◆ WHAT YOU NEED TO DO: Reproduce the data below exactly as written. Pictures do not belong in the copy.

◆ GIVEN RECORDS:
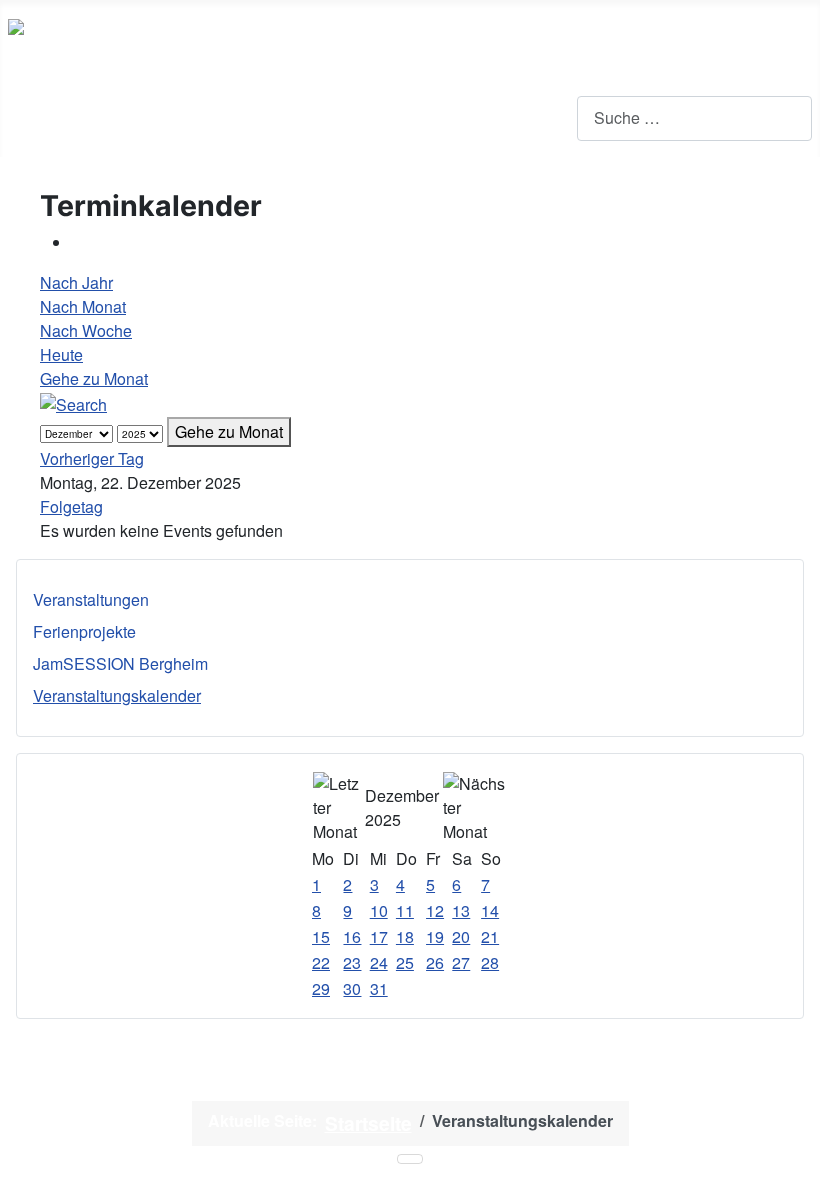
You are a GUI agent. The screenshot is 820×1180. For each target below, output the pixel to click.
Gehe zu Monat (94, 378)
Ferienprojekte (84, 631)
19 (435, 936)
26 (435, 962)
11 (405, 910)
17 (379, 936)
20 (461, 936)
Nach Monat (83, 306)
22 (321, 962)
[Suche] (73, 402)
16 (352, 936)
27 (461, 962)
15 (321, 936)
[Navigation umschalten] (21, 118)
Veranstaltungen (91, 599)
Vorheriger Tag (92, 458)
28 (490, 962)
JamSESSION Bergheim (120, 663)
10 (379, 910)
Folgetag (71, 506)
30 (352, 988)
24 (379, 962)
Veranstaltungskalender (117, 695)
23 (352, 962)
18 (405, 936)
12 (435, 910)
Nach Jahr (76, 282)
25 (405, 962)
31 (379, 988)
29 (321, 988)
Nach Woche (86, 330)
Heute (61, 354)
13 (461, 910)
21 (490, 936)
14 (490, 910)
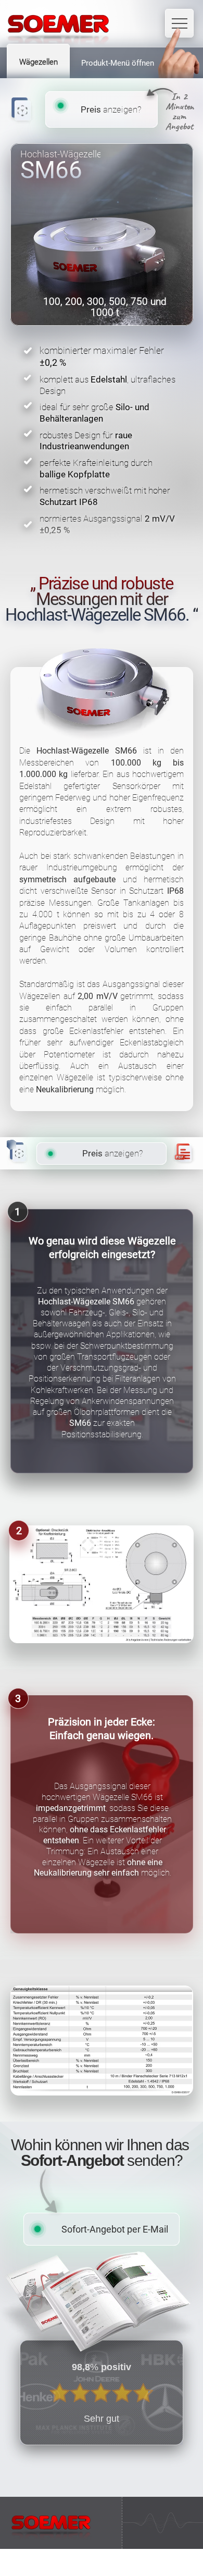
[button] (101, 2041)
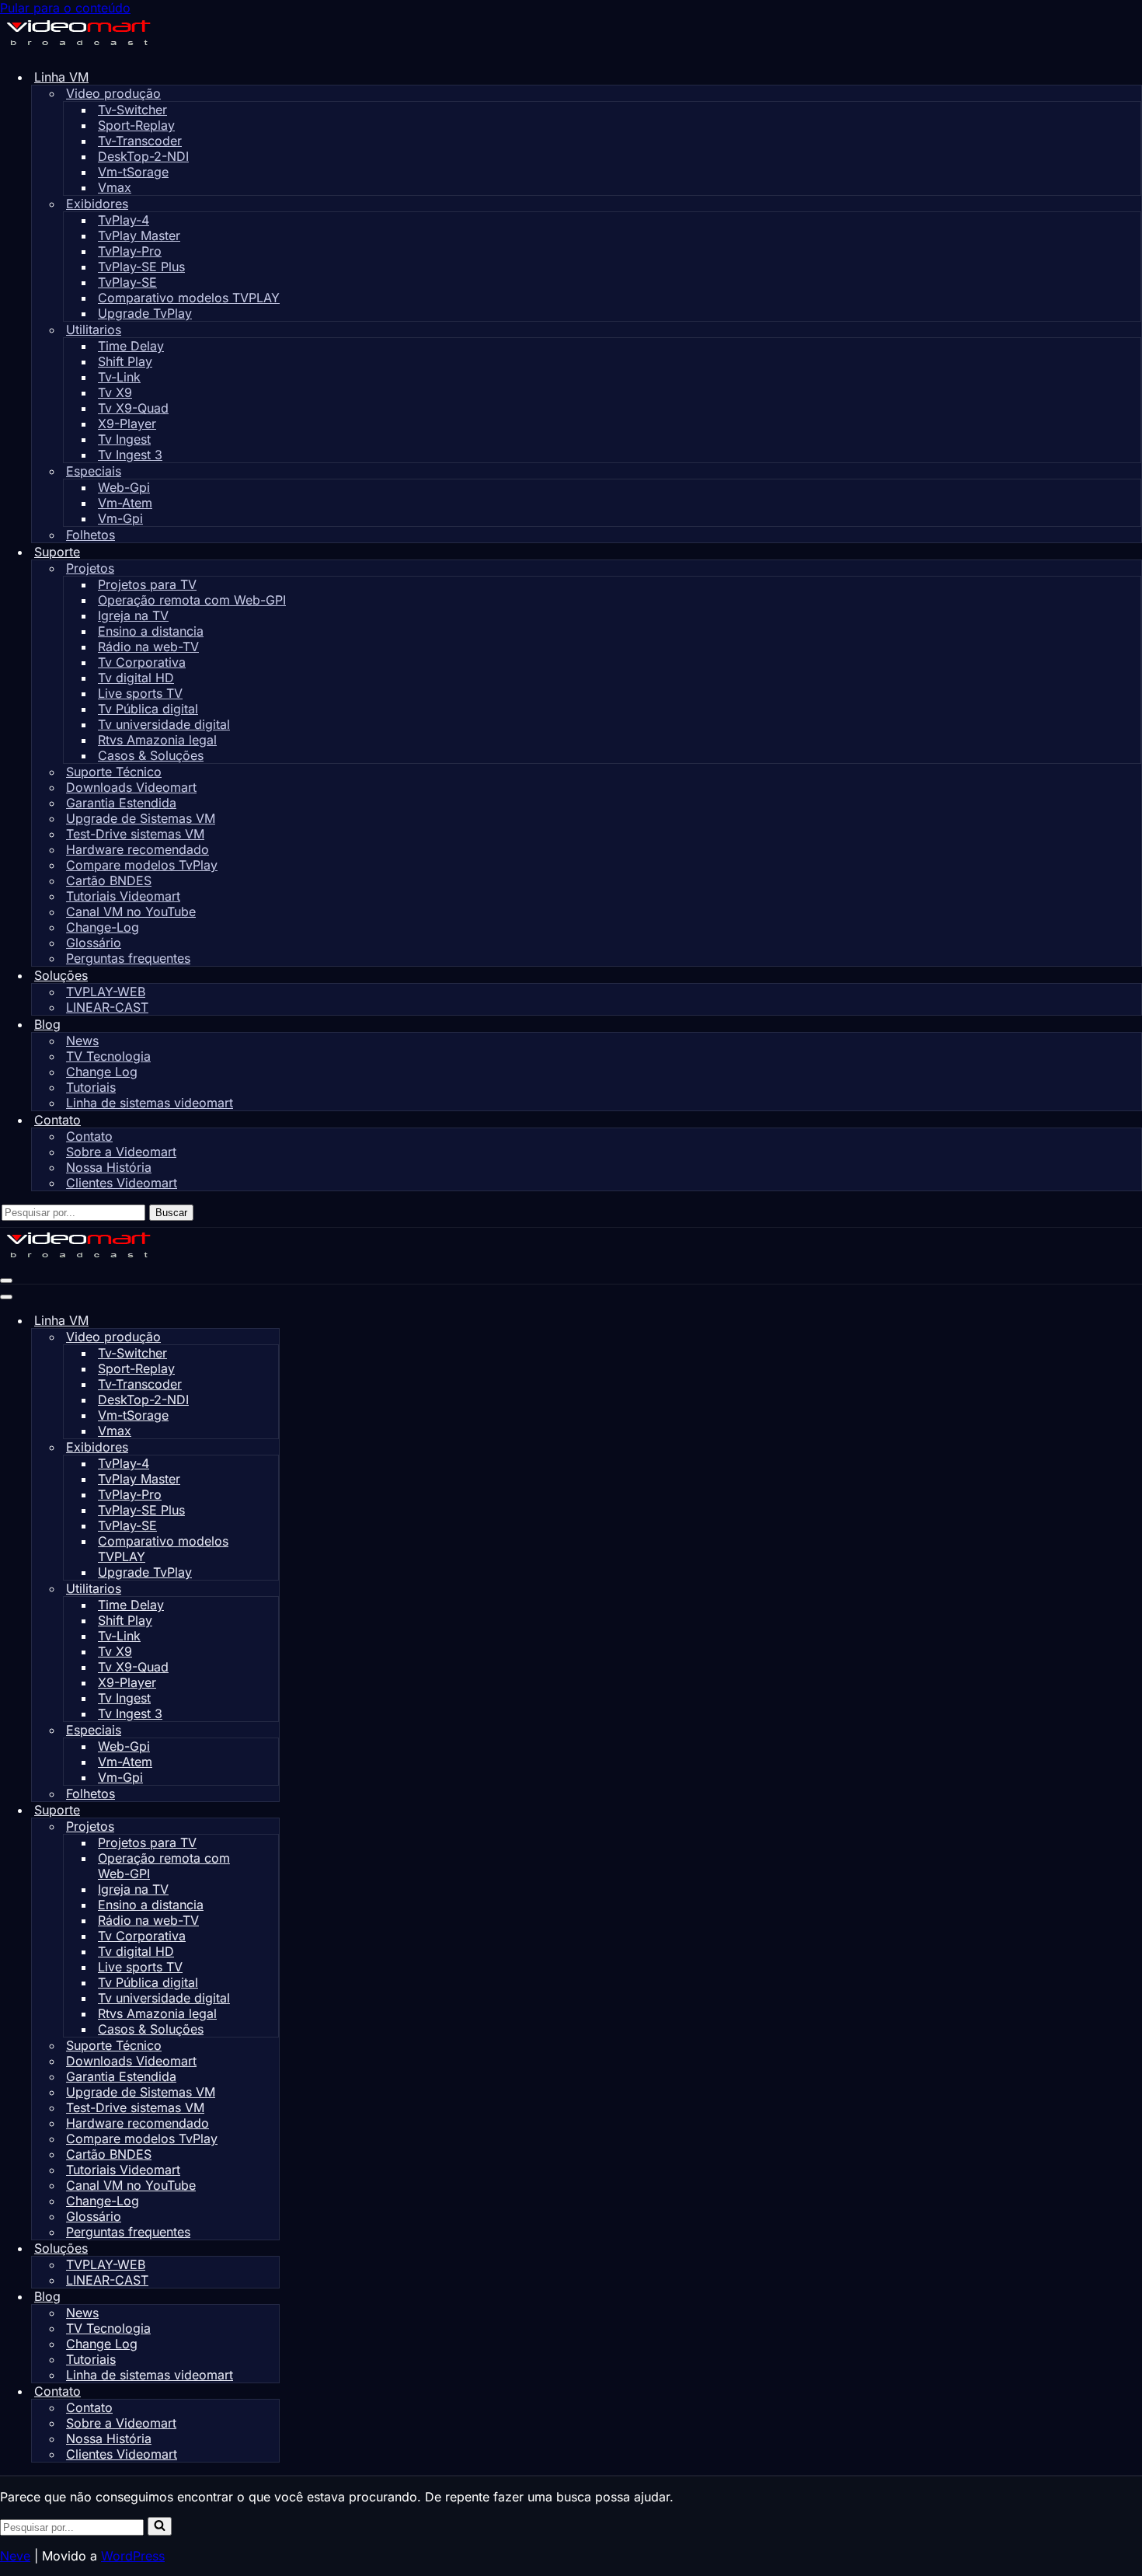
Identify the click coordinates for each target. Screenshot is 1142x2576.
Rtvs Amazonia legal (157, 740)
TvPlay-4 (123, 220)
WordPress (133, 2556)
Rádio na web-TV (148, 646)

◆ SOLUTION:
You are a GUI agent. The screenshot is 820×1180. For each target below, output the pixel to click.
Gehe zu Monat (94, 378)
Ferienprojekte (84, 631)
19 (435, 936)
26 (435, 962)
11 (405, 910)
17 (379, 936)
20 (461, 936)
Nach Monat (83, 306)
22 (321, 962)
[Suche] (73, 402)
16 (352, 936)
27 (461, 962)
15 (321, 936)
[Navigation umschalten] (21, 118)
Veranstaltungen (91, 599)
Vorheriger Tag (92, 458)
28 (490, 962)
JamSESSION Bergheim (120, 663)
10 (379, 910)
Folgetag (71, 506)
30 (352, 988)
24 (379, 962)
Veranstaltungskalender (117, 695)
23 (352, 962)
18 (405, 936)
12 (435, 910)
Nach Jahr (76, 282)
25 (405, 962)
31 (379, 988)
29 (321, 988)
Nach Woche (86, 330)
Heute (61, 354)
13 (461, 910)
21 (490, 936)
14 (490, 910)
[button] (101, 2041)
Identify the click coordinates for each target. Screenshot is 1142x2576.
Rtvs Amazonia legal (157, 740)
TvPlay-4 (123, 220)
WordPress (133, 2556)
Rádio na web-TV (148, 646)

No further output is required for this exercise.